• Try it: Each entry that appears below should be restated word for word.

☆ ☆ ☆ ☆

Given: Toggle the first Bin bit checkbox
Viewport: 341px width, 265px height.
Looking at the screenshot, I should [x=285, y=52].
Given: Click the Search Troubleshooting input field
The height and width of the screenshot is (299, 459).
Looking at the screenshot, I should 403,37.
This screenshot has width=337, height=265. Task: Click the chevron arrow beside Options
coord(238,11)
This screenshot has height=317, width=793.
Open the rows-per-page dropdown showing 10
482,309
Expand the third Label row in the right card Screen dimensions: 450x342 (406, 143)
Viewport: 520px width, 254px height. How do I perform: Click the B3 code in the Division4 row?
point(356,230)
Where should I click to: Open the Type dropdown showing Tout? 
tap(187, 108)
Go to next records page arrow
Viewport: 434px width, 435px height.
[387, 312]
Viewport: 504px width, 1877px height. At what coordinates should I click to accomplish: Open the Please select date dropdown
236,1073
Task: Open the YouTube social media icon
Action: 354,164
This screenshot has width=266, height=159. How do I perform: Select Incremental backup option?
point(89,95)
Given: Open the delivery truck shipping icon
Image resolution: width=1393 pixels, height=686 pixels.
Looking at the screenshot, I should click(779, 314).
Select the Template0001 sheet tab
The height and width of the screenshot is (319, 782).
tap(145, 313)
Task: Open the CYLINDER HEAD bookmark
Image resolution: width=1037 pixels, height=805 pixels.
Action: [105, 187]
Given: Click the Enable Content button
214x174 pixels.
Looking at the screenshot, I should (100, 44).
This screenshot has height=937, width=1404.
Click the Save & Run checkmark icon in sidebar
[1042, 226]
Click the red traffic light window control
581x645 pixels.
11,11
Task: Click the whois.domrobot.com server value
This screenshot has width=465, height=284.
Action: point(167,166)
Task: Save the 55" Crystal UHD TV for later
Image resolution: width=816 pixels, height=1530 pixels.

☆ ☆ ☆ ☆

• Written solution:
Given: Toggle the first Bin bit checkbox
Viewport: 341px width, 265px height.
Looking at the screenshot, I should [x=285, y=52].
Given: Click the Search Troubleshooting input field
The height and width of the screenshot is (299, 459).
Looking at the screenshot, I should 403,37.
This screenshot has width=337, height=265. Task: Click the chevron arrow beside Options
coord(238,11)
This screenshot has height=317, width=793.
Open the rows-per-page dropdown showing 10
482,309
Expand the third Label row in the right card Screen dimensions: 450x342 (406, 143)
Viewport: 520px width, 254px height. How do I perform: Click the B3 code in the Division4 row?
point(356,230)
Where should I click to: Open the Type dropdown showing Tout? 
tap(187, 108)
Go to next records page arrow
Viewport: 434px width, 435px height.
[387, 312]
Viewport: 504px width, 1877px height. At what coordinates should I click to accomplish: Open the Please select date dropdown
236,1073
Task: Open the YouTube social media icon
Action: 354,164
This screenshot has width=266, height=159. How do I perform: Select Incremental backup option?
point(89,95)
Given: Open the delivery truck shipping icon
Image resolution: width=1393 pixels, height=686 pixels.
Looking at the screenshot, I should click(779, 314).
Select the Template0001 sheet tab
The height and width of the screenshot is (319, 782).
tap(145, 313)
Task: Open the CYLINDER HEAD bookmark
Image resolution: width=1037 pixels, height=805 pixels.
Action: [105, 187]
Given: Click the Enable Content button
214x174 pixels.
Looking at the screenshot, I should (100, 44).
This screenshot has height=937, width=1404.
Click the Save & Run checkmark icon in sidebar
[1042, 226]
Click the red traffic light window control
581x645 pixels.
11,11
Task: Click the whois.domrobot.com server value
This screenshot has width=465, height=284.
Action: point(167,166)
Task: Save the 55" Crystal UHD TV for later
Image resolution: width=816 pixels, height=1530 pixels.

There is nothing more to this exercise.